[DESCRIPTION OF THE TASK]
Rewrite the data below with "radio" swapped for "radio button" and everything else unchanged. Leave the pictures out of your answer.

[PROVIDED INFORMATION]
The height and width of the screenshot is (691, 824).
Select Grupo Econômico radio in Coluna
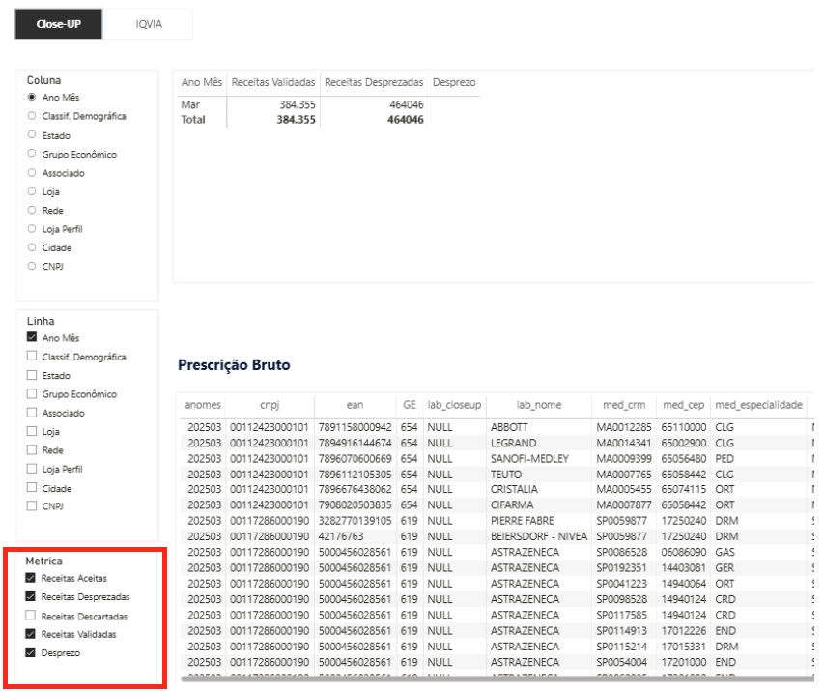32,154
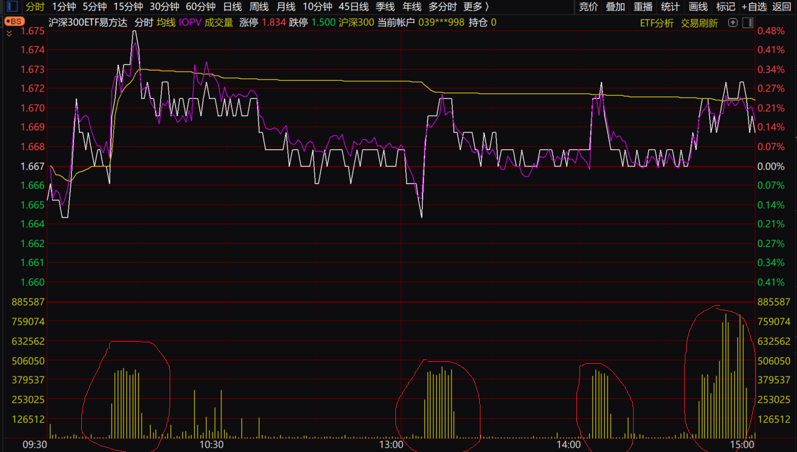The width and height of the screenshot is (797, 452).
Task: Open 更多 periods dropdown
Action: tap(475, 7)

[CORRECT RESPONSE]
The height and width of the screenshot is (691, 824).
Select Grupo Econômico radio button in Coluna
32,154
The width and height of the screenshot is (797, 452).
Task: Open 更多 periods dropdown
Action: tap(475, 7)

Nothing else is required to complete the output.